Einst war er der Pop-Beauftragte der SPD. Inzwischen ist er nach Ansicht von Kritikern ihr Populismus-Beauftragter. Denn Sigmar Gabriel hat gut ein Jahr vor der Bundestagswahl populäre Themen besetzt: gegen die Macht der Banken und für eine höhere Besteuerung der Reichen.
Der frisch gebackene Vater gebiert damit trotz Babypause Schlagzeilen am laufenden Band. Sein Credo: „Die Bundestagswahl 2013 muss zu einer Entscheidung über die Bändigung des Banken- und Finanzsektors werden.“ Aus dem schwarz-gelben Lager schallt ihm prompt der Vorwurf von „billigem Populismus“ entgegen. Dabei tummeln sich aus Sicht vieler Bürger auch dort genug Populisten.
Am Wochenende erregte Gabriel Aufmerksamkeit mit der Forderung, die Reichen im Lande sollten mehr „sozialen Patriotismus“ zeigen, also mehr für das Gemeinwohl tun. Die Stichworte dazu: Reichensteuer oder Zwangsabgabe. Der SPD-Chef schwimmt dabei nicht ganz zufällig im Kielwasser populärer Forderungen eines Bündnisses aus Gewerkschaften, Sozialverbänden und Globalisierungskritikern.
Bei vielen Menschen im Land herrscht das Gefühl, die Verteilung der Lasten in der Krise werde zunehmend ungerechter – die Armen müssten ausbaden, was „die da oben“ verzocken. Viele schauen nach Frankreich, wo der neue Präsident François Hollande den Spitzensteuersatz auf 75 Prozent heraufsetzen will.

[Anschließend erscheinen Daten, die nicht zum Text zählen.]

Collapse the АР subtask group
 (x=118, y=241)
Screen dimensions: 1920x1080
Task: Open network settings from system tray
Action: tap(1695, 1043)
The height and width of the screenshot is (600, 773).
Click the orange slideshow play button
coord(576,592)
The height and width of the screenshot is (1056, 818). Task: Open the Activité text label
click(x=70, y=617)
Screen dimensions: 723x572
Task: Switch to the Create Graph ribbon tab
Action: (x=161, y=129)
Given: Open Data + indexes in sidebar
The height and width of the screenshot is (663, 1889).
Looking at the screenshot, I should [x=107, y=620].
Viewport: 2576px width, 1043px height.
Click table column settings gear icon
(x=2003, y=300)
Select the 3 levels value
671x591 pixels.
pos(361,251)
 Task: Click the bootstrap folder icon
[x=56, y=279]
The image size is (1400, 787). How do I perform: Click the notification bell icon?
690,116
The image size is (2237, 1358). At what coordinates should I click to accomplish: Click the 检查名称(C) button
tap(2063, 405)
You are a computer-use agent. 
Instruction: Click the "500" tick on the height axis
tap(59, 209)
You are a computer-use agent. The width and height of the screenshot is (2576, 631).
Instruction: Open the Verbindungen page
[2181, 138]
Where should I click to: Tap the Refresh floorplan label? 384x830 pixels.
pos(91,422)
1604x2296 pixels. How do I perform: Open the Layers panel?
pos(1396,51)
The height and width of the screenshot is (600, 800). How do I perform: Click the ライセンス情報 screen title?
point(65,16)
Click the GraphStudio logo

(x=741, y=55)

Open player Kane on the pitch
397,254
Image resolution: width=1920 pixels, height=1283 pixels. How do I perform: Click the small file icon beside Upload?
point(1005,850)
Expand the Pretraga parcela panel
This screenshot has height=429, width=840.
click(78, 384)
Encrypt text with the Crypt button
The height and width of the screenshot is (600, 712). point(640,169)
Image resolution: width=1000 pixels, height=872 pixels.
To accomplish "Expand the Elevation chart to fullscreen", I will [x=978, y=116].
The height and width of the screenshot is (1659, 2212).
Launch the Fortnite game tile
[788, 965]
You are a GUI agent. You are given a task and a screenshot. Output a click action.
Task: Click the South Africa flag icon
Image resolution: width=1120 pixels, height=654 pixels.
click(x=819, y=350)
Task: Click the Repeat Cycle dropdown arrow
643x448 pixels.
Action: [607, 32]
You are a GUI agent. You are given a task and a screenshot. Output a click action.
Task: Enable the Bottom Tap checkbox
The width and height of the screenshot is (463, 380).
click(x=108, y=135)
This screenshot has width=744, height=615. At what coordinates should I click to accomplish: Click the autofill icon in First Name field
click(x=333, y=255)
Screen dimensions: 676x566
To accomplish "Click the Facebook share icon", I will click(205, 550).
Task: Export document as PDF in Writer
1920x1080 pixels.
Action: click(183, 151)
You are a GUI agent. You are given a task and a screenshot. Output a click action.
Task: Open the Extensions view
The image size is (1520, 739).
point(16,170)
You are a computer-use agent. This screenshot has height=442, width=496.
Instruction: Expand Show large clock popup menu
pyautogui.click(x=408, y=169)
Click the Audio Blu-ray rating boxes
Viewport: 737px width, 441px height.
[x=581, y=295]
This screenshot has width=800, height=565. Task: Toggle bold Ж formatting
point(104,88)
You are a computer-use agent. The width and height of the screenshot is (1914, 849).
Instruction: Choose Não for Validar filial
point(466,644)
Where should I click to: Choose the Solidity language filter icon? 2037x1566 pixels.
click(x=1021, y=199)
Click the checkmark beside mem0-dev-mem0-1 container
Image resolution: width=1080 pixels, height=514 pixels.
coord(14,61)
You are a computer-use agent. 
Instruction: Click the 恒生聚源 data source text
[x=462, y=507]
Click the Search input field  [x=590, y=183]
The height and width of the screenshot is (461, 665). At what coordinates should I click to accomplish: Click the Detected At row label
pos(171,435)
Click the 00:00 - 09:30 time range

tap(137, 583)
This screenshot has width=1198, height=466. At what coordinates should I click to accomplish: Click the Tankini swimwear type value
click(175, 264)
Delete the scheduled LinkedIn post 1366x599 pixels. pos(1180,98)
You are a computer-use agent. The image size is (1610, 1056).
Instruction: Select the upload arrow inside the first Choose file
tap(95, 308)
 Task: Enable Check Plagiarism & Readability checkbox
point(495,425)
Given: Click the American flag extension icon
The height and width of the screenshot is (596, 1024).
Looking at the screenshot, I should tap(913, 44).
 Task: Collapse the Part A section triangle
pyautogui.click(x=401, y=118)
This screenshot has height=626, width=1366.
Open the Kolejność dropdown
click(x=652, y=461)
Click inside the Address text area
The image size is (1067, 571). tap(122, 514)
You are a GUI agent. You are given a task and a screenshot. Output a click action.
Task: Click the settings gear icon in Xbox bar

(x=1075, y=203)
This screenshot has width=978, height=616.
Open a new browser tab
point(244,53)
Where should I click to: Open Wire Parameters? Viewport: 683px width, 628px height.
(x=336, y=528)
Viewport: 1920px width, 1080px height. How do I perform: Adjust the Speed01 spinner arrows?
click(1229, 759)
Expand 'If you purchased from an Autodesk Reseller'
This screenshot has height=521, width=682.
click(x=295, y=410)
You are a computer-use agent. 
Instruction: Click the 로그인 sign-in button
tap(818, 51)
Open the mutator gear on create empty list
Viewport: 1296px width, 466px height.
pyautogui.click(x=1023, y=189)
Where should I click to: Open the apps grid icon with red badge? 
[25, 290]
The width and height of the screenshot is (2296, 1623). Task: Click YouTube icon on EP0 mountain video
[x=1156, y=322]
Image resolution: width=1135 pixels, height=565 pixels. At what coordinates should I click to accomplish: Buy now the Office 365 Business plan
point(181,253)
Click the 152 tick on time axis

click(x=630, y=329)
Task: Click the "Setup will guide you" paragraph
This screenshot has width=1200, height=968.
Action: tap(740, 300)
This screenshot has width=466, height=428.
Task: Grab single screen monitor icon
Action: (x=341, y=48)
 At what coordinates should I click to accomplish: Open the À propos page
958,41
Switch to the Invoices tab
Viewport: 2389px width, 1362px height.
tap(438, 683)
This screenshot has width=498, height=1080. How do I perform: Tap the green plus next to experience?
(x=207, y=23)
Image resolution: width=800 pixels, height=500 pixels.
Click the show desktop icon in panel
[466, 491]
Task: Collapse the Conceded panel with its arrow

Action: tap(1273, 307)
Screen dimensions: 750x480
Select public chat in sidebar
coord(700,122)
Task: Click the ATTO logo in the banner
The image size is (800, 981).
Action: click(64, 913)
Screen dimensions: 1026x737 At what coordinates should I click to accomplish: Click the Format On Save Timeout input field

In Deutschland machte sich jüngst der bekennende Millionär Peter Vollmer, Mitorganisator der Initiative „Appell Vermögender für eine Vermögensabgabe“, für die Einführung einer Reichensteuer stark. Die Kluft zwischen Arm und Reich nannte er „unerträglich“. Und für seine Forderung nach Zerschlagung systemrelevanter Großbanken bekam Gabriel Beifall aus der Wirtschaft – vom Chef der weltgrößten Rückversicherung Munich Re, Nikolaus von Bomhard.
Solchen Zuspruch kann Gabriel brauchen, will er seine Partei doch von der Union unterscheidbar machen. Angela Merkels CDU hat auf sozialdemokratischem Terrain kräftig gewildert und mit einer Art Umarmungsstrategie etliche SPD-Themen besetzt – oder dies zumindest im Ansatz versucht, wie das Beispiel Mindestlohn zeigt. Und Kanzlerin Merkel als in der Eurokrise hart verhandelnde Anwältin deutscher Interessen genießt auch in rot-grünen Milieus einige Sympathien.
Beim Thema Energiewende kann die SPD nicht mehr punkten, weil sich die großen Parteien weitgehend einig sind. Und bei der Bewältigung der Eurokrise hat die SPD der schwarz-gelben Koalition bislang immer aus der Patsche geholfen. Da muss Gabriel sogar fürchten, dass die Wähler auch seiner Partei die Kosten der Euro-Rettung ankreiden.
Um Profil zu zeigen, lässt der SPD-Chef deshalb auf anderen Feldern Testballons steigen. Die Hoffnung schwingt sicher mit, dass ihm dies bei der voraussichtlich im Februar anstehenden Kür des SPD-Kanzlerkandidaten helfen könnte. Im Wettbewerb mit den anderen Mitstreitern aus der SPD-Troika – Frank-Walter Steinmeier und Peer Steinbrück – liegt Gabriel nämlich hinten.